> DATA SUPPLIED:
/---
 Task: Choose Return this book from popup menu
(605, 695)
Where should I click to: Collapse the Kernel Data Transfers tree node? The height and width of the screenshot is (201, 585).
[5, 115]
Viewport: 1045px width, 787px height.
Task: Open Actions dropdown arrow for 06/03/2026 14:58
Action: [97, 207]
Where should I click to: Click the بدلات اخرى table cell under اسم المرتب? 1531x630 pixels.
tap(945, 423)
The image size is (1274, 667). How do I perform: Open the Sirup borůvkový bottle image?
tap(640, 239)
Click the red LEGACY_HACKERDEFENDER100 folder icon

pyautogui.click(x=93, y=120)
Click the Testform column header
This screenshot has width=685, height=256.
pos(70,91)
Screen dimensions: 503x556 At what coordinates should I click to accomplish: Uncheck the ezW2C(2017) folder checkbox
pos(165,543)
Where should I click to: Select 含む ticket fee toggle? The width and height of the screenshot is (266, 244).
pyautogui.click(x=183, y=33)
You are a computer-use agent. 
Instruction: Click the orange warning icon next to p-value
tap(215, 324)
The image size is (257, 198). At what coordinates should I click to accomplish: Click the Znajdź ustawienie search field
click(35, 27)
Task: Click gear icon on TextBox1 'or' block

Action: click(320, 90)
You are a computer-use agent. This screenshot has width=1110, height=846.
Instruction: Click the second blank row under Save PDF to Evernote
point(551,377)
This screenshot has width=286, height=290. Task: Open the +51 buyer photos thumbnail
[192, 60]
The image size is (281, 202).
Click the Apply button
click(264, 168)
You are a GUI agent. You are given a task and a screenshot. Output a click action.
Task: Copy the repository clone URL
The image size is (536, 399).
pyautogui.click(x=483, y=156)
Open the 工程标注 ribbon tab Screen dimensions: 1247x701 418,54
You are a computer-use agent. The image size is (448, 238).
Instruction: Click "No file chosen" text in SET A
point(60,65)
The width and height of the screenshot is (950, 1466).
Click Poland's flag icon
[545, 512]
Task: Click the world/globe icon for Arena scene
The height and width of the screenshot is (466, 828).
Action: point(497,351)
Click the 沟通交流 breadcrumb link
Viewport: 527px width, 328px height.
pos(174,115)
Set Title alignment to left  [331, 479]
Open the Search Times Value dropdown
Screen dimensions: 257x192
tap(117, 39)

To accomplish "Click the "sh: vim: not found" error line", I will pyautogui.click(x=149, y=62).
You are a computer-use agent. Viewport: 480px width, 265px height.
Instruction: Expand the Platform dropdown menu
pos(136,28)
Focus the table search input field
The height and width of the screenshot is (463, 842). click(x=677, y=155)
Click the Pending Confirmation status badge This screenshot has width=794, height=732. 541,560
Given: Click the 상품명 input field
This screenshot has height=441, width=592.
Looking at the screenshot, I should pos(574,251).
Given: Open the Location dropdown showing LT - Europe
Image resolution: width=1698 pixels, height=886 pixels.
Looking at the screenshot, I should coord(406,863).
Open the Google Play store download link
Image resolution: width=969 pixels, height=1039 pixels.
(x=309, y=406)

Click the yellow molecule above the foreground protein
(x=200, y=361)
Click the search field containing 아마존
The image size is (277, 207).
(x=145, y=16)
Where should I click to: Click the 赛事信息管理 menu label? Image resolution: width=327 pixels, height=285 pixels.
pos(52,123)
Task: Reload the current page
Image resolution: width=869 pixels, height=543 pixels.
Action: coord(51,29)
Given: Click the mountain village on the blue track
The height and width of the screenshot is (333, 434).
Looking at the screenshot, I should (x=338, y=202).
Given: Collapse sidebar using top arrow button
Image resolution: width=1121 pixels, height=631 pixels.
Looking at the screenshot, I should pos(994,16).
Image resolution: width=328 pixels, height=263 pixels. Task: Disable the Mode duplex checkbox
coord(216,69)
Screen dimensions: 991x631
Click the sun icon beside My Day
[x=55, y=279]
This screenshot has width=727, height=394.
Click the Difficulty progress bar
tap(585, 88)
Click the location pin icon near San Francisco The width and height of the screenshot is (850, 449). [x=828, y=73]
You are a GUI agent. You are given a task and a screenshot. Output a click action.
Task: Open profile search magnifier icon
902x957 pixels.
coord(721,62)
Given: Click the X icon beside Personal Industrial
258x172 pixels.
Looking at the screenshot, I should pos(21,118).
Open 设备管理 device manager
\---
> TASK DETAILS:
Every line in the listing that holds the string "agent" should be copied out.

> SOLUTION TO THIS PROBLEM:
You are a computer-use agent. 
You are a computer-use agent. This screenshot has width=1110, height=846.
You are a GUI agent. You are given a task and a screenshot. Output a click action.
You are a computer-use agent. The image size is (448, 238).
You are a computer-use agent. Viewport: 480px width, 265px height.
You are a GUI agent. You are given a task and a screenshot. Output a click action.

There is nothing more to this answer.